**** Task material ****

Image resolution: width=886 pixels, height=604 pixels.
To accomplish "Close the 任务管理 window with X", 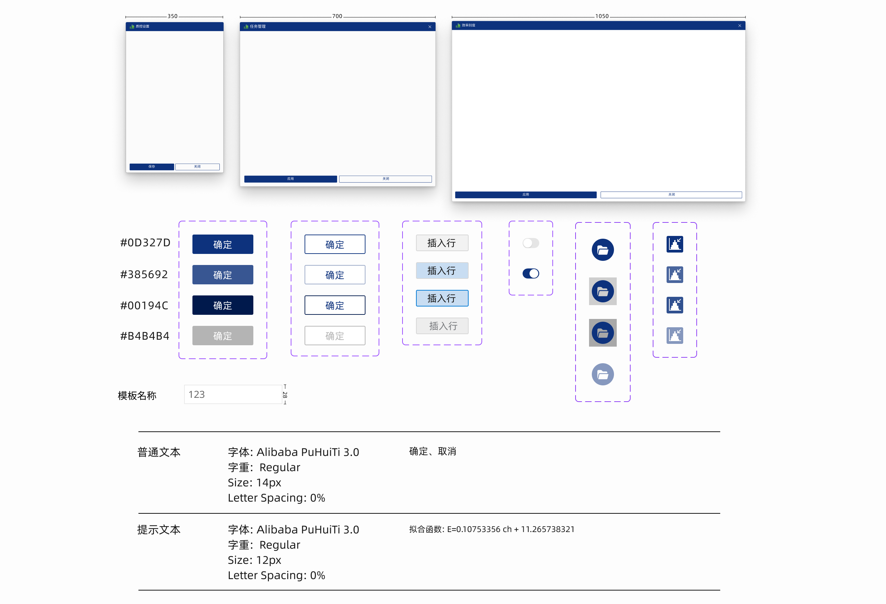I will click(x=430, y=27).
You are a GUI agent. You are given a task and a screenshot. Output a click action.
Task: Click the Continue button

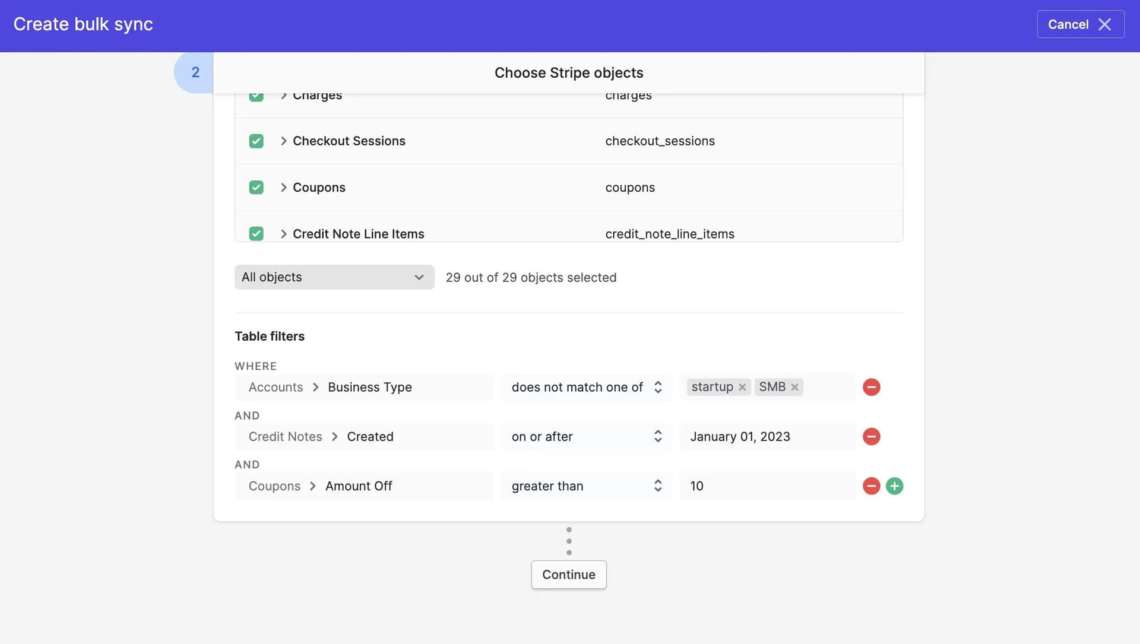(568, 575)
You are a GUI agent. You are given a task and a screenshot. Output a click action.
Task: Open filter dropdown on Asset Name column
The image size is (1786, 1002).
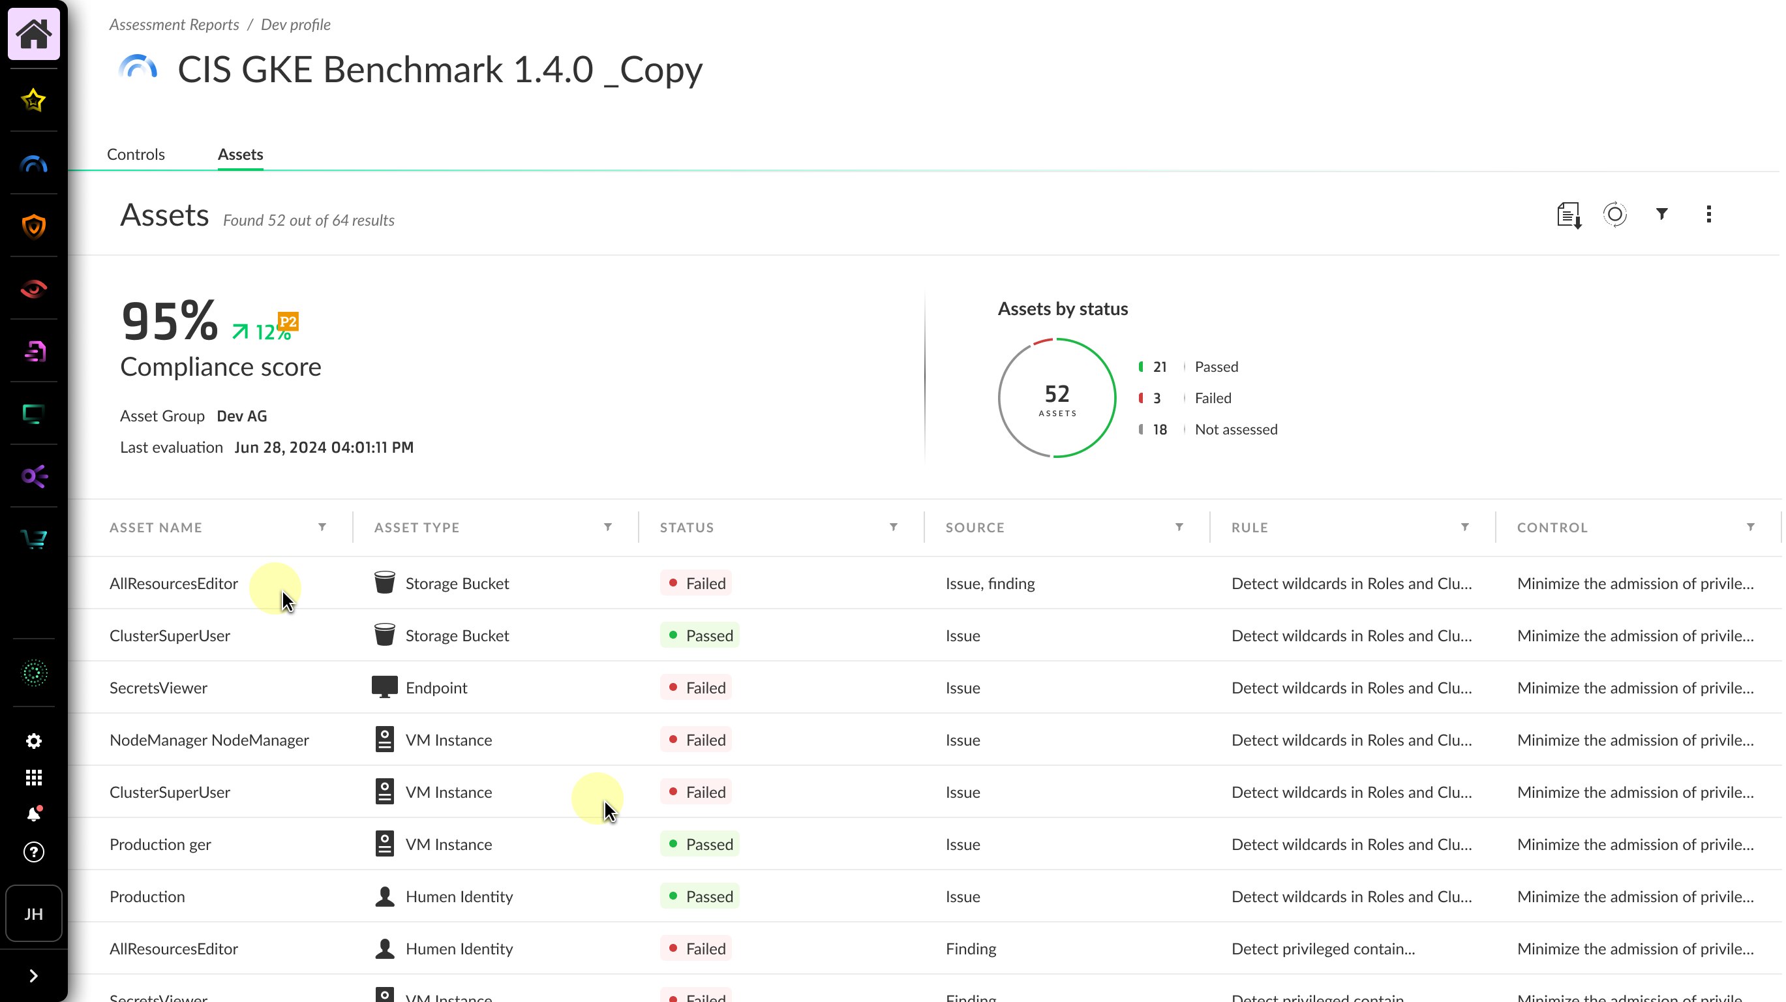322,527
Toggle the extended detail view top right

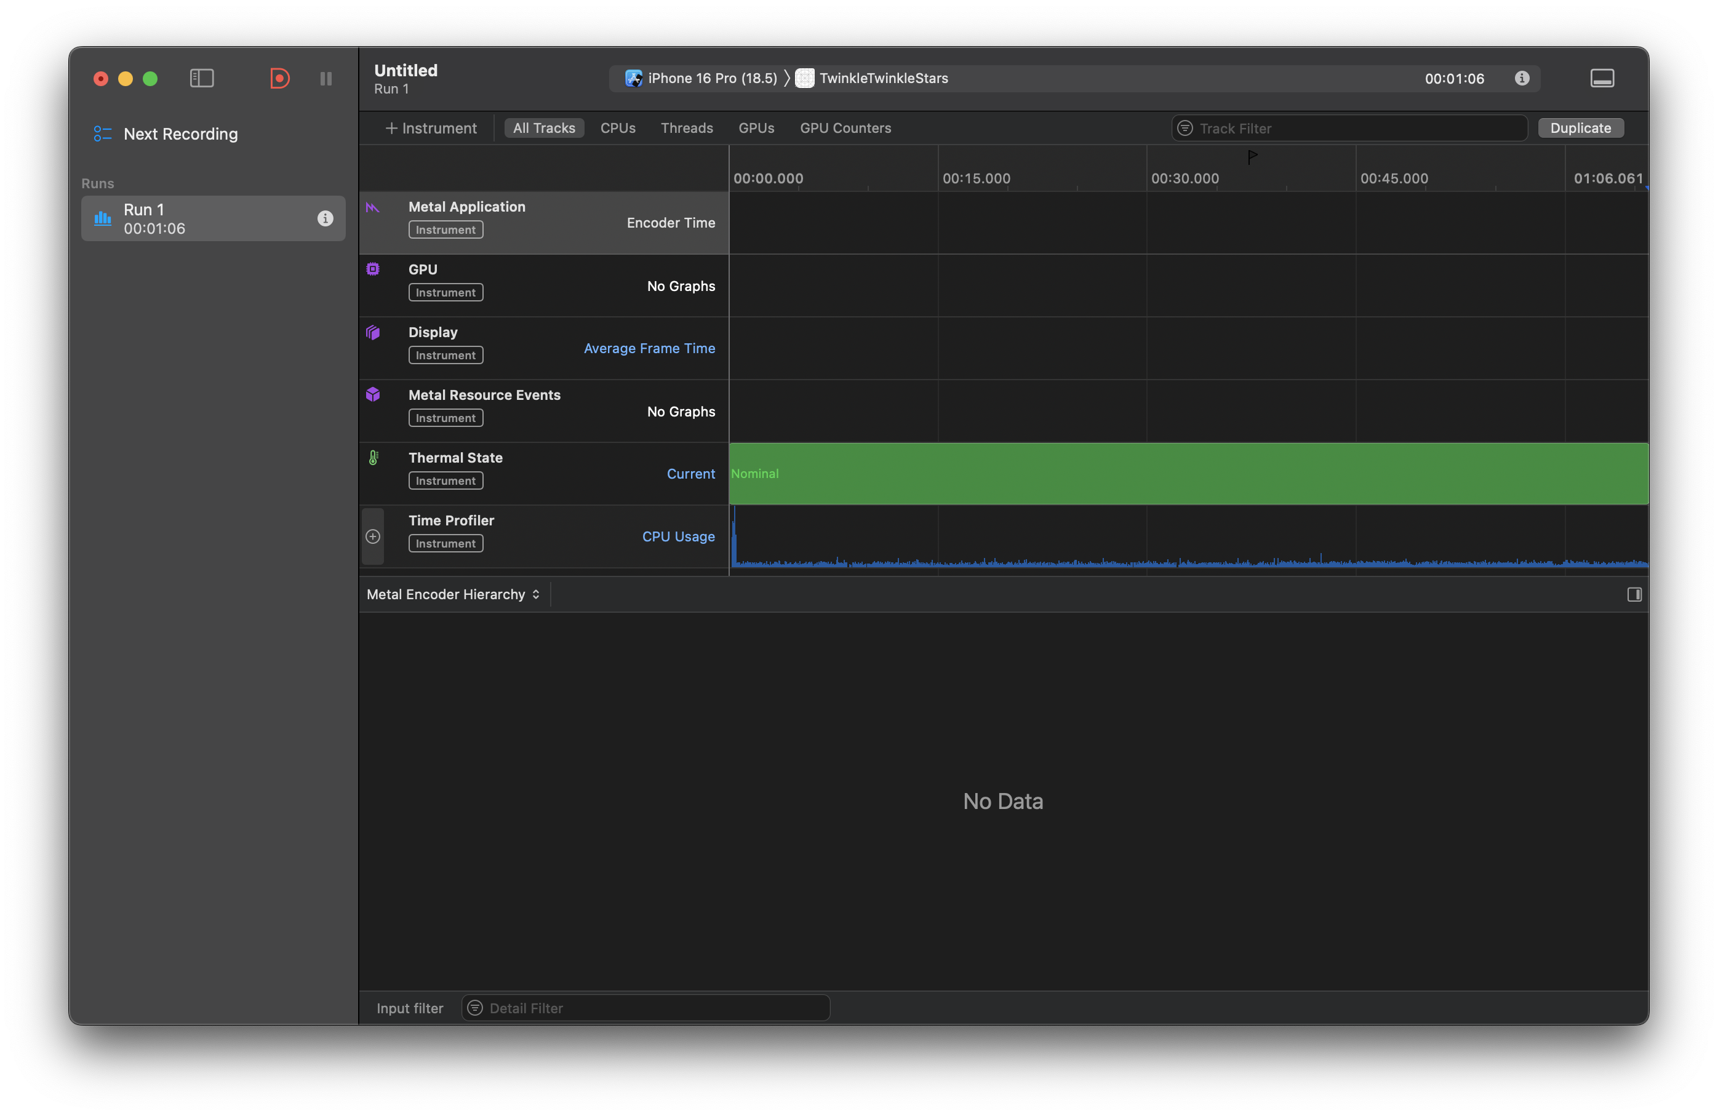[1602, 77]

****

▸ **Action item**
Extract only the lines from the one that contains "The image size is (1786, 1002)." through the end of the records, inclusive, and omit every picture.

▸ **Problem solution**
The image size is (1786, 1002).
322,527
Toggle the extended detail view top right

[1602, 77]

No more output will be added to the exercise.